Each firm I labored for till as we speak, there it was: the resilient MS Excel.
Excel was first launched in 1985 and has remained robust till as we speak. It has survived the rise of relational databases, the evolution of many programming languages, the Web with its infinite variety of on-line functions, and eventually, it’s also surviving the period of the AI.
Phew!
Do you’ve any doubts about how resilient Excel is? I don’t.
I feel the rationale for that’s its practicality to start out and manipulate a doc rapidly. Take into consideration this case: we’re at work, in a gathering, and immediately the management shares a CSV file and asks for a fast calculation or a number of calculated numbers. Now, the choices are:
1. Open an IDE (or a pocket book) and begin coding like loopy to generate a easy matplotlib graphic;
2. Open Energy BI, import the info, and begin making a report with dynamic graphics.
3. Open the CSV in Excel, write a few formulation, and create a graphic.
I can’t communicate for you, however many instances I am going for choice 3. Particularly as a result of Excel recordsdata are appropriate with all the pieces, simply shareable, and beginner-friendly.
I’m saying all of this as an Introduction to make my level that I don’t suppose that Excel recordsdata are going away anytime quickly, even with the quick growth of AI. Many will love that, many will hate that.
So, my motion right here was to leverage AI to make Excel recordsdata higher documented.

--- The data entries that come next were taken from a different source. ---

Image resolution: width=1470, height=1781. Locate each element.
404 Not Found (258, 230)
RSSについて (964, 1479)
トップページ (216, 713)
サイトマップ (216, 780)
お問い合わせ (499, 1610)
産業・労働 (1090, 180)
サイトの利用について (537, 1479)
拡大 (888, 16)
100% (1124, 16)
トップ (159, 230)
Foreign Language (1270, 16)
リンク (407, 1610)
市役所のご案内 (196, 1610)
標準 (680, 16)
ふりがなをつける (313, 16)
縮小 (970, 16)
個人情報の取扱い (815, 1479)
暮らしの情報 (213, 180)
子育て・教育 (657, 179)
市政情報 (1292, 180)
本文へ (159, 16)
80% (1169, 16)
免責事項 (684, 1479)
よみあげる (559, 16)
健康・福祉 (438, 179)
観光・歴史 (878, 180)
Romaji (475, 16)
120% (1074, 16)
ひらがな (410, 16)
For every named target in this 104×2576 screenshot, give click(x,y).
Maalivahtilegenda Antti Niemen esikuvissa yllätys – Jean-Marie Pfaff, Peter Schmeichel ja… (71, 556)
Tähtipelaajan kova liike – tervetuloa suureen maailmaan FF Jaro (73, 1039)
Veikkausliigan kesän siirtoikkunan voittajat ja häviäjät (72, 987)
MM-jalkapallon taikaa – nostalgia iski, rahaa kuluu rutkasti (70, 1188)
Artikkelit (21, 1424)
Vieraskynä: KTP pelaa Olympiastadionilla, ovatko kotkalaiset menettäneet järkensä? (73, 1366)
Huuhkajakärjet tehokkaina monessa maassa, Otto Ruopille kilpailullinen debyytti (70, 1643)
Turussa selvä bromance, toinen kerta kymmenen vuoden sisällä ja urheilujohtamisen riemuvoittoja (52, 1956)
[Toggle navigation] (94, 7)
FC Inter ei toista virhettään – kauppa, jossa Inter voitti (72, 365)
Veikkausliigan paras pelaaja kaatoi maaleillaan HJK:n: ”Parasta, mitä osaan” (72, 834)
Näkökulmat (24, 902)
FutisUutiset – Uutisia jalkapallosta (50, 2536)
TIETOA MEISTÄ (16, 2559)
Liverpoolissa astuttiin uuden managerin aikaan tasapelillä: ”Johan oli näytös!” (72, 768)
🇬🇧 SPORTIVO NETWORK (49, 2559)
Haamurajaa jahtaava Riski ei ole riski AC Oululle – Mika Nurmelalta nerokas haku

One of many fundamental complaints of information groups about Excel is the dearth of finest practices and reproducibility, on condition that the names of the columns can have any names and information varieties, however zero documentation.
So, I’ve created an AI Agent that reads the Excel file and creates this small documentation. Right here is the way it works:
- The Excel file is transformed to CSV and fed into the Massive Language Mannequin (LLM).
- The AI Agent generates the info dictionary with column info (variable title, information kind, description).
- The info dictionary will get added as feedback to the Excel file’s header.
- Output file saved with feedback.
Okay. Arms-on now. Let’s get that executed on this tutorial.
Code

We are going to start by organising a digital surroundings. Create a venv
with the software of your selection, comparable to Poetry, Python Venv, Anaconda, or UV. I actually like UV, as it’s the quickest and the only, in my view. When you have UV put in [5], open a terminal and create your venv
.
uv init data-docs
cd data-docs
uv venv
uv add streamlit openpyxl pandas agno mcp google-genai
Now, allow us to import the mandatory modules. This venture was created with Python 3.12.1, however I consider Python 3.9 or larger may do the trick already. We are going to use:
- Agno: for the AI Agent administration
- OpenPyxl: for the manipulation of Excel recordsdata
- Streamlit: for the front-end interface.
- Pandas, OS, JSON, Dedent and Google Genai as help modules.
# Imports
import os
import json
import streamlit as st
from textwrap import dedent
from agno.agent import Agent
from agno.fashions.google import Gemini
from agno.instruments.file import FileTools
from openpyxl import load_workbook
from openpyxl.feedback import Remark
import pandas as pd
Nice. The subsequent step is creating the features we’ll have to deal with the Excel recordsdata and to create the AI Agent.
Discover that every one the features have detailed docstrings. That is intentional as a result of LLMs use docstrings to know what a given operate does and determine whether or not to make use of it or not as a software.
So, in case you’re utilizing Python features as Instruments for an AI Agent, make sure that to make use of detailed docstrings. These days, with free copilots comparable to Windsurf [6] it’s even simpler to create them.
Changing the file to CSV
This operate will:
- Take the Excel file and browse solely the primary 10 rows. That is sufficient for us to ship to the LLM. Doing that, we’re additionally stopping sending too many tokens as enter and making this agent too costly.
- Save the file as CSV to make use of as enter for the AI Agent. The CSV format is less complicated for the mannequin to soak up, as it’s a bunch of textual content separated by commas. And we all know LLMs shine working with textual content.
Right here is the operate.
def convert_to_csv(file_path:str):
"""
Use this software to transform the excel file to CSV.
* file_path: Path to the Excel file to be transformed
"""
# Load the file
df = pd.read_excel(file_path).head(10)
# Convert to CSV
st.write("Changing to CSV... :leftwards_arrow_with_hook:")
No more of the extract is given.